Tudo começou a desmoronar muito antes de eu admitir para mim mesma. Já fazia algum tempo que eu sentia a distância crescente entre mim e Maraisa, mas por meses tentei ignorar, fingir que era apenas uma fase. Sempre fui boa em manter as aparências, em fingir que estava tudo bem, mesmo quando meu coração gritava o contrário.

Mas ontem à noite, as máscaras caíram. Maraisa me chamou para conversar, e eu sabia, no fundo, que era o fim. Suas palavras eram calmas, quase frias, mas eu podia sentir a dor por trás delas. Ela falou sobre como tínhamos nos perdido, como nossas vidas haviam se afastado tanto que já não fazia mais sentido tentar manter algo que estava claramente quebrado. E ela estava certa.

Eu fiquei em silêncio enquanto ela falava, tentando absorver tudo. Não chorei, nem me desesperei. Acho que já havia chorado todas as lágrimas que tinha dentro de mim nos últimos meses. Quando ela sugeriu que cada uma ficasse com uma das meninas, não pude deixar de concordar. Amanda sempre foi mais ligada à Maraisa, enquanto Natália sempre correu para os meus braços. Separar as duas era uma ideia que me rasgava por dentro, mas parecia a única solução viável naquele momento.

Depois que conversamos, comecei a recolher minhas coisas. A casa que por tanto tempo havia sido um refúgio agora parecia um lugar estranho. Cada objeto, cada canto, tinha o peso de uma lembrança, e eu só queria sair dali o mais rápido possível. Arrumei as malas em silêncio, enquanto Maraisa cuidava de Amanda no quarto ao lado. Não havia mais o que dizer. As palavras tinham se esgotado.

Com Natália nos meus braços, deixei a casa que um dia chamei de lar. O caminho até o carro foi um borrão, e quando fechei a porta atrás de mim, o silêncio era ensurdecedor. Era como se o mundo tivesse parado, como se tudo o que existia estivesse ali, naquele momento de ruptura.

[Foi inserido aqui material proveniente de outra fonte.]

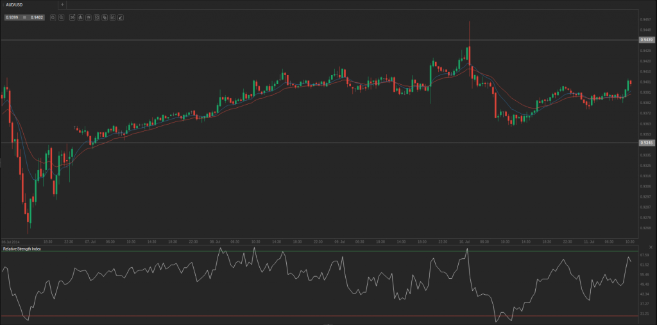Click the 0.9402 ask price button
Image resolution: width=657 pixels, height=325 pixels.
(x=37, y=17)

Dirigir até o apartamento de Dulce, minha prima, foi uma tarefa automática. As ruas da cidade passavam por mim sem que eu realmente as visse. Meus pensamentos estavam em Maraisa, em Amanda, em tudo o que havia acabado de acontecer. A dor da separação era tão intensa que parecia uma ferida aberta, latejando a cada segundo.

Quando finalmente cheguei à casa de Dulce, ela estava na porta, me esperando. Não precisou dizer nada; um olhar e ela entendeu. Entendeu que algo terrível havia acontecido. Dulce sempre foi assim, perceptiva, sensível às emoções dos outros.

— Marília... - foi tudo o que ela disse antes de me puxar para um abraço. Eu desmoronei ali, nos braços dela. Tudo o que havia segurado nas últimas horas veio à tona de uma vez só. Chorei, e ela apenas me segurou, sem fazer perguntas, sem tentar me consolar com palavras vazias.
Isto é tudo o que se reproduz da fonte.